It hasn’t been that long since I made a commitment. My weight had been increasing for several years. I was at an age when one becomes more aware of how excess weight has an adverse effect on their health. I was, by far, the heaviest I had ever been. And in turn, I was not in the best physical condition.
I was serious about the commitment. Of course, a change of diet was essential. I resorted to healthier choices and smaller portions. Exercise was of utmost importance. I would crawl out of the sack at the break of day and either embark upon a hike or ride my bicycle on a regular basis.
My efforts did not go without reward. I knocked off an excess of 60 pounds. With this transition came a noticeable drop in blood pressure and a significantly slower heart rate. I had far more energy than I had experienced in a number of years.
However, I eventually fell off the bandwagon. Occasional cheat days grew more consistent, until I no longer even considered the quality or quantity of food that I was introducing to my system. I grew lazy and exercise no longer took priority.
These changes of habit were far from healthy. In fact, they were the exact recipe for the lifestyle that I had worked so hard to overcome.
The pounds slowly started piling back on. And with this increase in weight came the same issues and concerns that I had experienced prior to the afore-mentioned commitment.
But there were yet a couple new issues. A previous knee injury had reared its ugly head. I was also getting older. And as we all know, losing weight becomes a greater challenge with each year.
However, I am not one to allow the norm to dictate my actions or decisions. That being said, I recently made yet another commitment. Although not at 100%, my knee was significantly better. I was far from unable to exercise. In fact, I was still fairly active. But what would life be like five years down the road? That, in my mind, was the most important question of all. It was obviously due time to get off of my keister and get back in shape.
Of course my eating habits had to be addressed. Fortunately, I’ve always been a fan of oatmeal. And there are other healthy breakfast options that I like as well.
Of course the options for low-calorie and healthy lunches are many. And thus far, I have consumed my fair share of tuna and turkey. As for chips, there are healthy alternatives. And fruit will suffice when I have a craving for sweets.

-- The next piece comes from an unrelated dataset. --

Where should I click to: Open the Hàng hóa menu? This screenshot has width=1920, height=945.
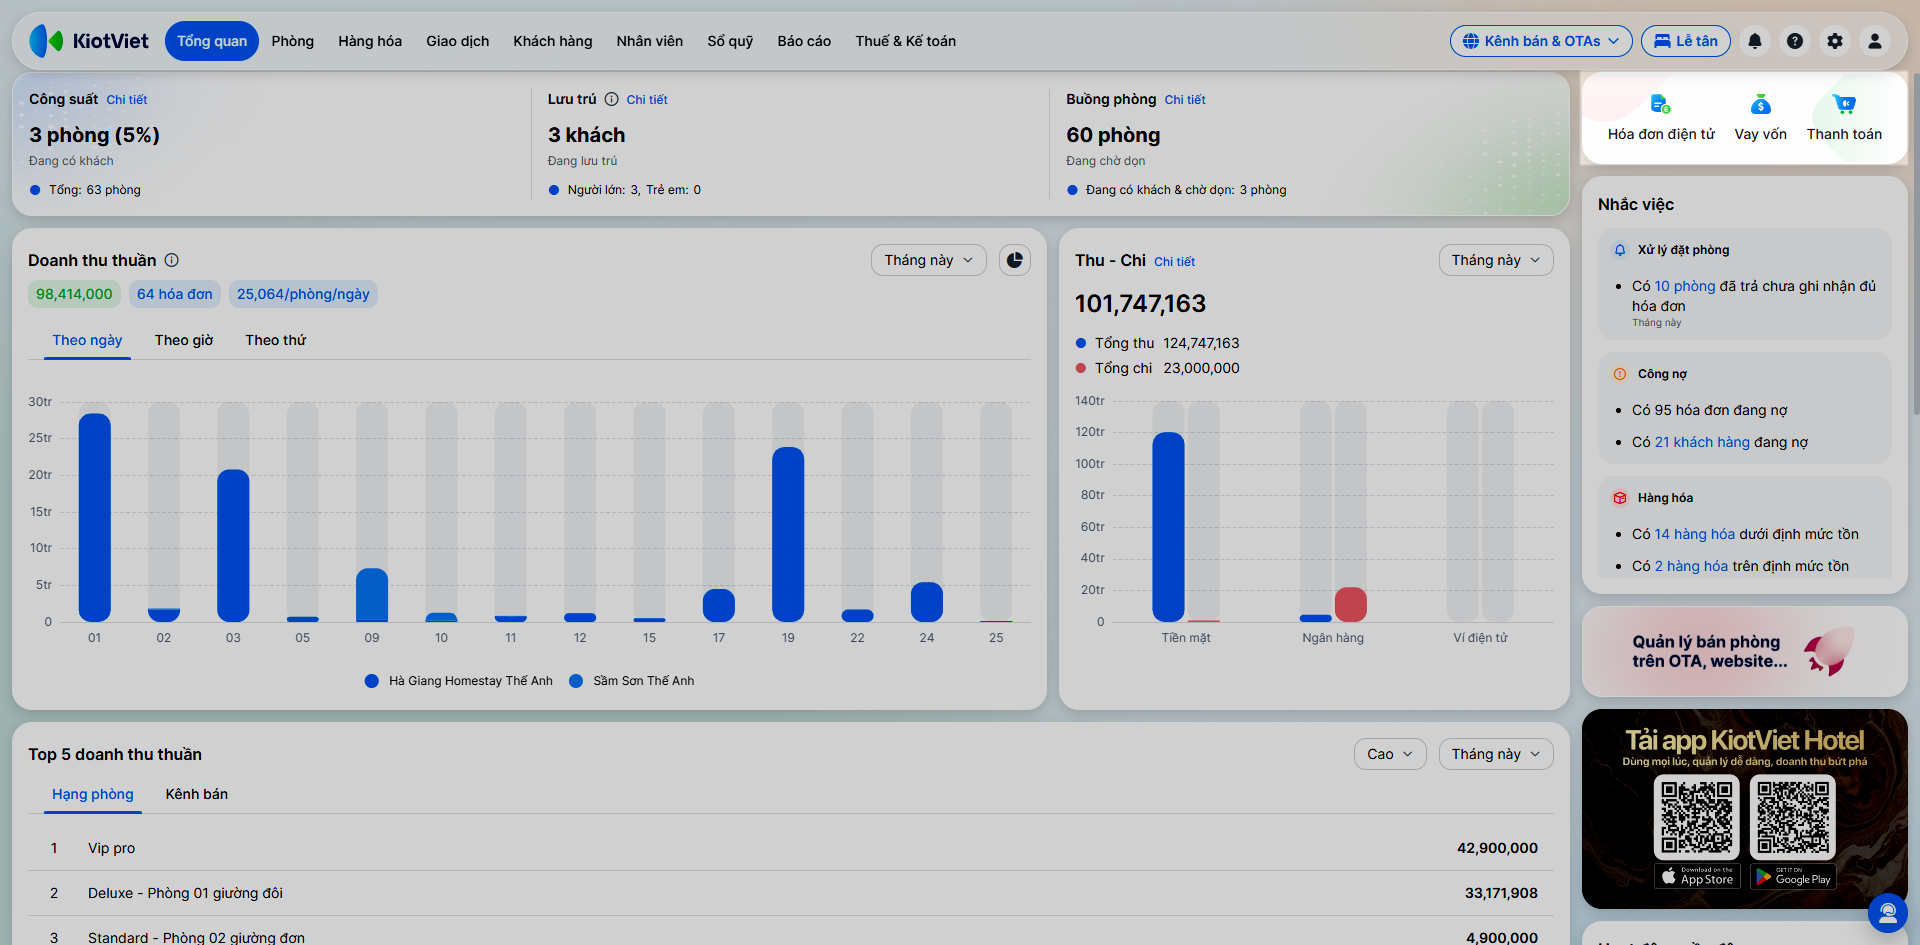370,41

Dinner is the most anticipated meal of the day, as it has the most promise of variety. A majority of these meals will revolve around fish, seafood or poultry. But grilled beef and pork will also find their way to the table from time to time.

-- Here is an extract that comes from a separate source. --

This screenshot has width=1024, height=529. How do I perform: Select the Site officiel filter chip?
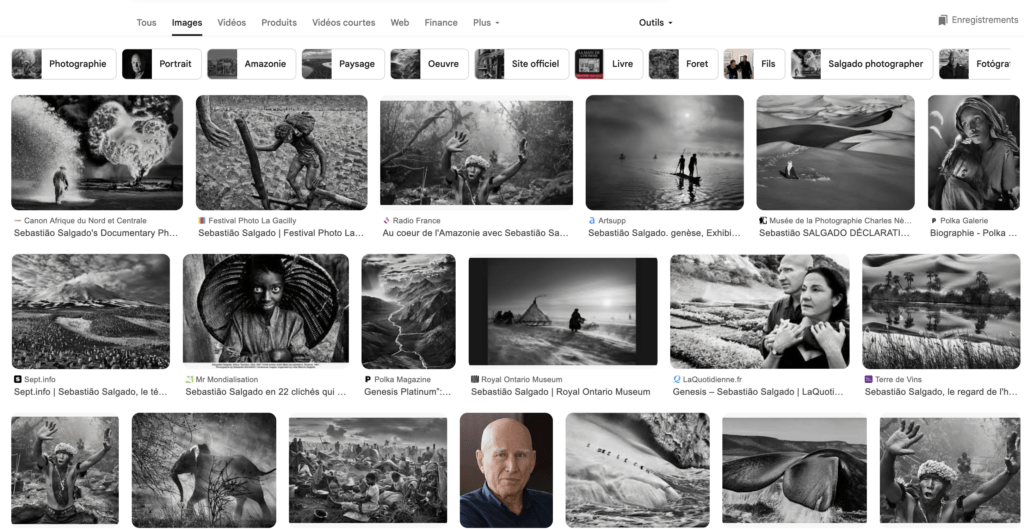click(x=521, y=64)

I’m okay with steamed vegetables, and it’s practically unamerican to dislike salad. And although fairly high in calories, I’m certainly okay with reasonable portions of beans and potatoes.
Okay, the food hasn’t been much of an issue, thus far. But how about the consistent regiment of exercise? Well, I personally find exercise far less of a challenge than consistently eating healthy food.
I have been riding my bike on a regular basis for the past three weeks. However, my performance has proven somewhat disappointing in light of the fact that 50- and 60-mile rides were not out of the question just a few years ago.
But that’s okay, as I know that I am on the right track. And I am also confident that rides to atop Tower and West Mountains are but a few weeks down the road.
Yep, I’m already considering a 30 mile ride during the month of September. And I’m certainly anticipating my weight loss prior to the year’s end. But I am also acutely aware that I’m not getting any younger. And getting back in shape is obviously not going to get any easier.
Hence the reason it is essential to remain committed to exercise and eating right for years to come.